ФОРМУЛИРОВКА ЗАДАНИЯ
Что в тексте о Зигги названо главным в этом персонаже?

ТЕКСТОВЫЙ БЛОК
================

Изменить размер шрифта - +

Перед нами раскрывается мир души, разительно, редкостно одаренной, — вот первое, хотя, может быть, и не самое главное, что должно здесь сказать, потому что именно с этого ощущения и, если можно так выразиться, с ощущения подлинности этого ощущения начинается наша вера в Зигги как в живое лицо и наше человеческое доверие к нему. Будь иначе, он просто превратился бы для нас в условную фигуру, которая только делает вид, что водит пером, тогда как пишет за нее автор.

Причем самое удивительное здесь, пожалуй, в том, что автор сумел заставить нас поверить в безусловную принадлежность Зигги даже самой этой интонации, самого этого слога — слога, в котором вовсе не чувствуешь никакого специального изобразительного «подстраивания» под какой-либо специфический языковой колорит, под юношеский жаргон, сленг и т. п. Напротив, с самого начала этот слог открыто и безбоязненно заявляет о своей отданности законам подлинно художественной, литературной речи — со всем богатством ее выразительных возможностей, со всей искусностью, а порой даже изысканностью ее пластики и ее ритма, со всей изощренностью ее интонационной нюансировки!.. И тем не менее мы действительно не чувствуем в этом никакой условности, хотя и понимаем ее, и мастерский этот роман действительно воспринимается как бы написанным рукой Зигги—» более того, с ощущением, что иначе Зигги и не мог написать.

Естественность этого ощущения поддерживается, конечно, тем, что одаренность Зигги, эту специфическую константу его личности, мы распознаем буквально во всем — не только в стиле, но и в том, как он видит мир, как чувствует и понимает живопись, в его детских играх и фантазиях и в его острой наблюдательности, в интенсивности его внутренней жизни и в его молчаливой скрытности.

Но прежде всего, конечно, в его нравственной талантливости. Это — главное в Зигги, и именно здесь прежде всего и происходит сопряжение его образа с ведущей темой романа — темой нравственных критериев человека, темой гуманизма.

Перед нами мир души, до болезненности чуткой к тончайшим граням добра и зла, безошибочно точной в своих реакциях на еле слышную фальшь и самый робкий, едва различимый проблеск правды и человечности. И тут же, рядом, в неразложимом единстве с этой остротой непосредственного нравственного чувства, с этой первозданной, поистине детской его свежестью и чистотой — такая усталость, столько горечи, сарказма, иронии, столько едкой злости в описаниях и характеристиках представителей рода людского, такая способность смотреть на них извне, с иронически отстраненной, скептической улыбкой понимания их истинной цены… Все это впору, казалось бы, разве лишь много пожившему, отчаянно уставшему от этой жизни человеку.

Бедная, беззащитная душа, смертельно раненная злом, ненавистью и бесчеловечностью окружающего ее мира? Но нет, не такая уж бедная, не так уж он беззащитен, этот маленький упрямец, которого не свернешь с пути никакими силами.

Да, положению его не позавидуешь — ни в прошлом, ни теперь, в этом образцово-показательном заведении для трудновоспитуемых несовершеннолетних, где царят такие «мягкие», такие «гуманные», такие современные методы социальной дрессировки подопытных человеческих особей. Да, мир этот успел довести его уже и до болезни, до той самой «фобии Йепсена», которую в других вариантах, под другими именами и символами приходится изучать в наш век не одному только Вольфгангу Макенроту и на примерах не менее печальных и знаменательных, чем случай Зигги.

И все же есть в нем — и до болезни, и даже в самой его болезни — тот неподатливый, упругий духовный стержень, что дает ему устойчивость и силу перед лицом любого насилия — даже тогда, когда усталость и отчаяние лишают его, казалось бы, уже всяких сил. Он еще только ищет свой путь, но он хорошо знает, в каком направлении его искать.

================

Записи из коллекции:
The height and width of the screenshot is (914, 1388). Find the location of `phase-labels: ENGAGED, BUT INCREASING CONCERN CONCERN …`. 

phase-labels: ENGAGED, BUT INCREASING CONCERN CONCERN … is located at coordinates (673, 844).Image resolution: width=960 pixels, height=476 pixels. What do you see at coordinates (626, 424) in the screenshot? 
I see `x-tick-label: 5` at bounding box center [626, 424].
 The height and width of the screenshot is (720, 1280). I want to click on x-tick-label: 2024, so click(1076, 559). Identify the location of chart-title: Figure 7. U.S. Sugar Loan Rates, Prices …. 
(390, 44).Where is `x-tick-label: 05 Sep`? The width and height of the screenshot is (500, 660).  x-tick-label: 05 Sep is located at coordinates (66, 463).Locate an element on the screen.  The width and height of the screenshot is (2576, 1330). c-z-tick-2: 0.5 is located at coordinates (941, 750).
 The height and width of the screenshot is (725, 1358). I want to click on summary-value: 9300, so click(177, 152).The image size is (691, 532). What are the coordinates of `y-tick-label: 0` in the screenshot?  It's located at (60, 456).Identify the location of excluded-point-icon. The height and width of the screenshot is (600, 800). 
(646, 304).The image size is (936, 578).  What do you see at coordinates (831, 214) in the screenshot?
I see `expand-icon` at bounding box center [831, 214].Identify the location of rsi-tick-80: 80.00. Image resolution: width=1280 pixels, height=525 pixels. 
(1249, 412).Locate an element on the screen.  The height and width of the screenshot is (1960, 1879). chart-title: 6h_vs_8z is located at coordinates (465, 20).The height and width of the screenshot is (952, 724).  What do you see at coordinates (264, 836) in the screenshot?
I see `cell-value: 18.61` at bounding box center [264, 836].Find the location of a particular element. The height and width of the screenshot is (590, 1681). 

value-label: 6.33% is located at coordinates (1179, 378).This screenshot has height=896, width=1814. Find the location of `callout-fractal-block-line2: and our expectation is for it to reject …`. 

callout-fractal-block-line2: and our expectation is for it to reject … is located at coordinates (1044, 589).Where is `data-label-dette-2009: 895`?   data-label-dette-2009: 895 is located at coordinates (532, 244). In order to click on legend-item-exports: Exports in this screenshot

================

ОТВЕТ К ЗАДАЧЕ
Главным в Зигги названа его нравственная талантливость.